**Goal of the exercise**
Please continue the earnings call transcript that comes first below, picking up right after its final sentence; the material that follows it is separate.

Direct operating cost and expenses were $2.1 million for the current quarter, down from $2.3 million in the prior year quarter. This decrease from prior year was primarily attributable to cost reduction actions taken by management during 2025, which reduced payroll and benefit costs.
Looking at our other operating costs and expenses, which were all noncash in nature, during the current quarter, we recognized a small impairment charge of $61,000 to write down the value of the Judith Ripka trademarks, which we then subsequently sold in April for $2.3 million in cash plus future earn-out consideration.
Our depreciation and amortization expense for the current quarter was essentially flat from the first quarter of last year at approximately $0.9 million. Also on the prior year quarter notably included approximately $0.3 million of equity method losses and other related charges and adjustments for equity investment on IM Topco, which we were to dispose of in the fourth quarter of last year.
Interest and finance expense was approximately $0.59 million in the current quarter, up slightly from $0.56 million in the first quarter of last year. As you may recall, However, under our term loan agreement, a majority of the interest due under our current debt will be paid in kind, meaning that it will accrue and not require cash payments until starting 2027.
Overall, we had a net income loss for the current quarter of approximately $2.5 million or minus $0.42 per share compared with a net loss of $2.8 million or minus $1.18 per share in the prior year quarter. After adjusting for certain cash and noncash items, results on a non-GAAP basis were a net loss of approximately $1.4 million or minus $0.24 per share for the current quarter and a net loss of approximately $1.4 million or minus $0.58 per share for the prior year quarter.
Adjusted EBITDA loss for the current quarter was approximately $700,000, essentially flat from the prior year. Once again, as a reminder, our earnings press release and Form 10-Q present a full reconciliation of our non-GAAP measures of the most directly comparable GAAP measures.
Now turning to our balance sheet and liquidity. As of March 31, 2026, the company's balance sheet reflected stockholders' equity of approximately $13 million, restricted cash of $1.1 million and unrestricted cash of approximately $0.2 million.
I would also like to note that we have significant financing activity during the first quarter of 2026, extending into the month of April.
In January 2026, we entered into a committed equity line facility given us access up to $15 million of funding over the next 2 years for working capital and potential acquisition opportunities at our discretion. To date, we have not utilized any funding under this facility.
In February and March of this year, we executed certain amendments to our term loan debt, which set the stage for a significant debt financing transaction in April. In April, we paid a portion of our variable interest rate term loan debt and entered into $3 million of senior secured notes at a fixed interest rate.
And with that, I'd like to turn the call back over to Bob. Bob?
Thank you, Jim. Ladies and gentlemen, this concludes our prepared remarks. Operator?
[Operator Instructions]
Your first question comes from the line of Thomas Forte with Maxim Group.
2. Question Answer
So Bob and Jim, congrats on the progress. I have one question and one follow-up question. So Bob, can you talk about your current thoughts on your influencer pipeline? And then remind us on how long it typically takes from the initial conversation to revenue generation?
Yes. That's a good question, Tom. So generally speaking, from the date we signed with an influencer, it's a 12-month process to either get that influencer on-air with QVC or doing live streams on any one of the platforms that are out there today: TikTok, Amazon or any of the others. It all relates to product design and development. That's generally the period that it takes. And that's why you're seeing now many of the influencers that we signed last year are beginning to launch.

**Data extract**

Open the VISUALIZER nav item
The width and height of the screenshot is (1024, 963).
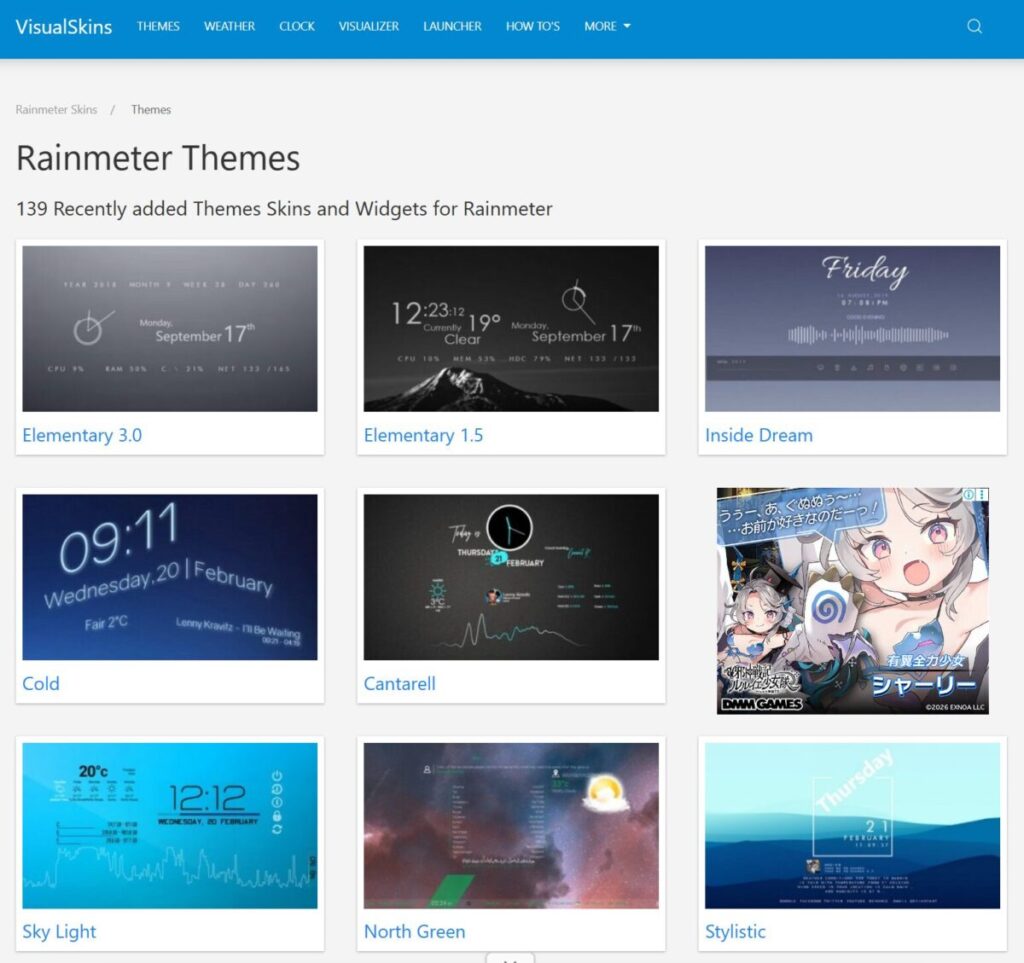pyautogui.click(x=368, y=26)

**Final answer**
And we will be launching the first 5 that we executed with last year through the balance of this year. So Gemma Stafford, Jenny Martinez recently launched, next will be Cesar and then Coco Rocha, and then that will be followed by Shannon Doherty for the Longaberger brand.
Excellent. And then can you talk about your current cost structure and how we should think about the flow-through of incremental revenue dollars to the bottom line?
So we've been working hard to run the company as tight as we can. We were able to find some additional savings. We think that we will be able to continue to run at a lower operating cost. The goal is to get it down to around $7.5 million. And then as we ramp up because there's talent cost, which is all variable, expenses will increase as a percentage of the revenue generated by the influencers.
The next question comes from the line of Michael Kupinski with NOBLE Capital Markets.
It looks like an exciting year is building for you guys. Just a couple of things. I was wondering if you -- Bob, if you can give us an update on maybe some additional detail on the early performance of Mesa Mia by Jenny Martinez on HSN, including maybe sell-through trends, reorder activity, consumer engagement metrics, things like that.
Sure. Both Jenny and Gemma are scheduled throughout this year. And there's always a discovery period, Michael. Part is media discovery, which dayparts work best for a particular influencer or on-air guest. And then there's product discovery. We all do the best to design products that we think the customer wants. But sometimes, you just don't get it right regardless of market research analysis that we do.
And then we adjust. But the first shows I thought were good and as expected. We will make some tweaks to the product mix we found that for both Gemma and Jenny, there was a much stronger response to food products as opposed to hard kitchen products. So for the balance of this year, we'll lean more into food. The good news about food is we don't have long lead times on developing that product. All of that product is made in the United States.
Got you. And then I noticed that social media has kind of stepped up towards Cesar Millan recently. I was just wondering, do you have an update when Cesar Millan products will be launched. I know that you indicated in the fall maybe, but I was wondering if you have a specific date around that?
And then will this be a step rollout? Or will there be a significant number of products introduced all at one time? I'm just kind of curious on how the rollout is going to look like.
So typically, there's a cadence, Michael, to product categories when you build a licensing portfolio for any brand. But for Cesar, we expect there will be many more categories this year. In fact, our licensees are in the market selling as we speak for the fall into brick-and-mortar and e-commerce retailers like Amazon. We do expect to launch Cesars Amazon store in the next 60 days and the first products on the Amazon store will be EcoStrong cleaning products and shampoos and conditioners and collars, leashes and dog apparel and other dog accessories.
And then I know that I was just wondering if you could just talk a little bit about the retail expansion currently planned beyond QVC and HSN for some of your other brands as well.
So all of the brands are planned for distribution in brick-and-mortar and e-commerce retailers as well as on livestream platforms, including QVC and HSN. Today, we believe and we have always believed you have to be everywhere where people are shopping, and you can't exclude any of those distribution points. And we will roll out all the brands across all of those retail categories.
Got you. And then has the disruption from QVC restructuring normalized now? Have you seen any further impact on launch timing, vendor relationships or future distribution plans related to the QVC?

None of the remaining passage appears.